CATHY WURZER: So what do you think is next for the Phillis Wheatley Community Center? Where do you want to see it in-- well, what, now two years at its 100th birthday party?

SUZANNE BURKS: Oh, that is so exciting. So there's so many things that we're doing. One is we're restoring our camp. And it's being led by our chairperson over the camp, Laura Danielson, who just retired from Fredrikson & Byron. But she has dedicated now her time to help us with restoring the camp. So we're in the process of doing that.

The camp was donated to us by Katherine Parsons in 1955. And we have now been in the process of trying to do that. So it's about a $6.5 million renovation, a restoration project that we have. We're hoping to get about $4 million from the state. As you can imagine, I just heard your interviewer, you were talking about what's going on with the state legislature and a lot of other things. So we're hoping we get some of that equity bonding that we submitted for.

The other thing that we're trying to do is really make sure that we're staying in lockstep with what's needed in the community.

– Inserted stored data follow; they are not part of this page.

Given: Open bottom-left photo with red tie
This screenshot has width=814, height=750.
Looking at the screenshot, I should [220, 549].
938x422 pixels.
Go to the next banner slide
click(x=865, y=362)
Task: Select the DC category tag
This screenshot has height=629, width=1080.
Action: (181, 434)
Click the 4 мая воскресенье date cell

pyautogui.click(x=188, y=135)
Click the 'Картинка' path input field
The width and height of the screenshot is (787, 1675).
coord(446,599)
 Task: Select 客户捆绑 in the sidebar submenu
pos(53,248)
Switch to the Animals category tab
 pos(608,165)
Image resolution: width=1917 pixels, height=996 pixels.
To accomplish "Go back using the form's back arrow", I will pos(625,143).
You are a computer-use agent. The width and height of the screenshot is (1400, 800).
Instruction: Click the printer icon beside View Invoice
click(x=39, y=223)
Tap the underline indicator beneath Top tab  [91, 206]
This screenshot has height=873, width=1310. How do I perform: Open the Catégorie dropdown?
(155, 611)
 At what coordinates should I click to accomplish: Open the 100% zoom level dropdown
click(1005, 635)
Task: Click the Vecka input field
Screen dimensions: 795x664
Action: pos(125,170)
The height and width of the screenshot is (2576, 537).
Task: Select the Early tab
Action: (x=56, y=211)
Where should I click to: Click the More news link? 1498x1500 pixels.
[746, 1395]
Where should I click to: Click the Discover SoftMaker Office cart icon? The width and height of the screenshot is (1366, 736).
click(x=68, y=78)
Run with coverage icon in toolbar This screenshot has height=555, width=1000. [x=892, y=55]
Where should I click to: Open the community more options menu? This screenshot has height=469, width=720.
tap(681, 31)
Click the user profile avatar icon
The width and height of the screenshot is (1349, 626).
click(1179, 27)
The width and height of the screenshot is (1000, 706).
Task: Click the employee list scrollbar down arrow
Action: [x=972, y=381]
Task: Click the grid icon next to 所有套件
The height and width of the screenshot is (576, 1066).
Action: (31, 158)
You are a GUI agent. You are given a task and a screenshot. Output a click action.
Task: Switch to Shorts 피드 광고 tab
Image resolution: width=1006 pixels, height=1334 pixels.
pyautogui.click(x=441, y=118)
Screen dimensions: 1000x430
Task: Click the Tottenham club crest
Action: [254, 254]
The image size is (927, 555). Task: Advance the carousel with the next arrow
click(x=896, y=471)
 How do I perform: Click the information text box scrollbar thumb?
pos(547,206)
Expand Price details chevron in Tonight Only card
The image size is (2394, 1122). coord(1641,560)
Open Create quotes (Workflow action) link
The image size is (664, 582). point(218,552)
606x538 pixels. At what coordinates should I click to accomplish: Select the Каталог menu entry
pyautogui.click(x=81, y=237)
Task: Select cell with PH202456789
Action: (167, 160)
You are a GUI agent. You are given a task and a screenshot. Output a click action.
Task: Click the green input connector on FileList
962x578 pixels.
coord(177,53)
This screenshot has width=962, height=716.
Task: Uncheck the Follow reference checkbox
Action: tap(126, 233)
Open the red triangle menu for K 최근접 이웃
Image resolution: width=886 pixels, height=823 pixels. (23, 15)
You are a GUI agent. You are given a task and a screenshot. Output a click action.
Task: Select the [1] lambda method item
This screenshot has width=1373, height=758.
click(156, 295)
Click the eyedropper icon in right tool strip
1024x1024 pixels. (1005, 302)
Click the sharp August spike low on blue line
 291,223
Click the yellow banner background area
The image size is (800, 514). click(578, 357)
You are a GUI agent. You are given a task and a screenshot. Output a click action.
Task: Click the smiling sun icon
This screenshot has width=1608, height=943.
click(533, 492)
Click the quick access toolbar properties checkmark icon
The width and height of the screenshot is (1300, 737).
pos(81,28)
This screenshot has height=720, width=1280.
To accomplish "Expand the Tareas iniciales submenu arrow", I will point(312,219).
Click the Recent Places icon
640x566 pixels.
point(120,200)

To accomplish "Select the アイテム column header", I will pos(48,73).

So we're also looking at probably building a new building within the next couple of years.

CATHY WURZER: And when it comes to being relevant to the community, how will you maybe change to meet the needs of a growing community?

SUZANNE BURKS: Well, that's a great question. And so actually, one of the things we're doing, we're having a session this Thursday, and part of it's regarding the camp. And so we're bringing people like Harry Davis Jr., Jeff Hayden, and a number of other people who either went to the camp, their parent went to the camp, their families went to the camp, and we're asking them to give us one-- we want to have oral histories because we think this is important for the community to understand that.

But in the in the process of doing that, we're also asking them to say, what are the things that you all need in the community? We can guess all we want to. But the bottom line is we've got to ask the community for what is it that they really need.

We believe, again, digital literacy is a major component because as I was mentioning, with Microsoft certifications, individuals can get a job with the right kind of certification. They can make $65,000 a year. They don't have to go four-year college or anything else. They can just get a really good certification and make that kind of money.

Part of it is to really ensure that people understand that. So we've been working with DEED-- the commissioner and so forth at DEED-- to ensure that we get the word out regarding this.

CATHY WURZER: Sounds like you have an exciting future ahead of you here. Suzanne, thank you. By the way, happy birthday to Phillis Wheatley.

SUZANNE BURKS: Thank you so much. I appreciate it. I really appreciate it. Thank you so much.

CATHY WURZER: Talk to you. Thank you. Suzanne Burks is executive director of the Phillis Wheatley Community Center in North Minneapolis. It was on this very date, October 17, 1924, that the center opened. So we're celebrating that. You can visit the center online at philliswheatley.org.